BU YASA NE HALKÇI NE ÇEVRECİ

BU YASA NE HALKÇI NE ÇEVRECİ

CHP Çanakkale Milletvekili İsmet Güneşhan, TBMM’de görüşülen İklim Kanunu Teklifi'nin 11. maddesi üzerine yaptığı konuşmada, yasa teklifinin şirketlere çıkar sağladığını ve çevreyi korumaktan uzak olduğunu vurguladı.
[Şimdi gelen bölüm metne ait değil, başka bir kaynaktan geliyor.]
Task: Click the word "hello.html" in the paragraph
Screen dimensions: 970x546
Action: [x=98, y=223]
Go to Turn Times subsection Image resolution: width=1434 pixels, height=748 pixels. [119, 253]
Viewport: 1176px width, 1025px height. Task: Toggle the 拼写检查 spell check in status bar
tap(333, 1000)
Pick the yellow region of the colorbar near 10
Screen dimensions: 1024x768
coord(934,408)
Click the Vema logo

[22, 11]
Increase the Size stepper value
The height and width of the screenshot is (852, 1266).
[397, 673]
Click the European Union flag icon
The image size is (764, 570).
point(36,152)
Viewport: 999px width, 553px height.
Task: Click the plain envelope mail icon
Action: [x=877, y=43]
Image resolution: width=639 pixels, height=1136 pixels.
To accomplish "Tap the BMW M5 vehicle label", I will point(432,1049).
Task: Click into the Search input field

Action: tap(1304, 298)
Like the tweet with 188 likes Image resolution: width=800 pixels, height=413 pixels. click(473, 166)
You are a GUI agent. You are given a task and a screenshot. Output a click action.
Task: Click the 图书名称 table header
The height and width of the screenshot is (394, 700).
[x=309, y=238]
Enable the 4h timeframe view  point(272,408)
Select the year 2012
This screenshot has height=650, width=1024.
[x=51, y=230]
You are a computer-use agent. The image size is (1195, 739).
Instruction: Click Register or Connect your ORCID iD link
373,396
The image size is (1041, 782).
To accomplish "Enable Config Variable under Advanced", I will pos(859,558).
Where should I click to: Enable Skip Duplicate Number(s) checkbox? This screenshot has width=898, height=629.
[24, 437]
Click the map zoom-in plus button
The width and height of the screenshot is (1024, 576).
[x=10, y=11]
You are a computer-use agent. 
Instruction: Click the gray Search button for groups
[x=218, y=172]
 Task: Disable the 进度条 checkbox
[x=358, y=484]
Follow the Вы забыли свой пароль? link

CHP Çanakkale Milletvekili İsmet Güneşhan, TBMM Genel Kurulu'nda görüşülmekte olan İklim Kanunu Teklifi'nin 11. maddesi üzerine yaptığı konuşmada, yasa teklifine sert eleştirilerde bulundu. Güneşhan, teklifin çevreyi korumaktan çok, şirketlerin çıkarlarını gözettiğini ve iklim adaletinden uzak olduğunu belirtti. Güneşhan konuşmasına, “Evet, Türkiye'nin acil bir iklim kanununa ihtiyacı var. Ancak bu kanun, yeşil ekonomi ilkelerine dayanmalı, eşitsizlik yaratmamalı, şirketlerin değil halkın yanında olmalıdır,” sözleriyle başladı. Teklifin mevcut haliyle çevreye yönelik sorumlulukları belirsiz bıraktığını söyleyen Güneşhan, özellikle emisyon ticareti maddesindeki muğlaklıklara dikkat çekti. CHP olarak verdikleri önergeyle, karbon kredisiyle karşılanacak yükümlülük oranının net olarak tanımlanmasını talep ettiklerini ifade etti: “Biz diyoruz ki bu oran en fazla %5 olmalı. Kanunda belirsizlik kalmamalı.”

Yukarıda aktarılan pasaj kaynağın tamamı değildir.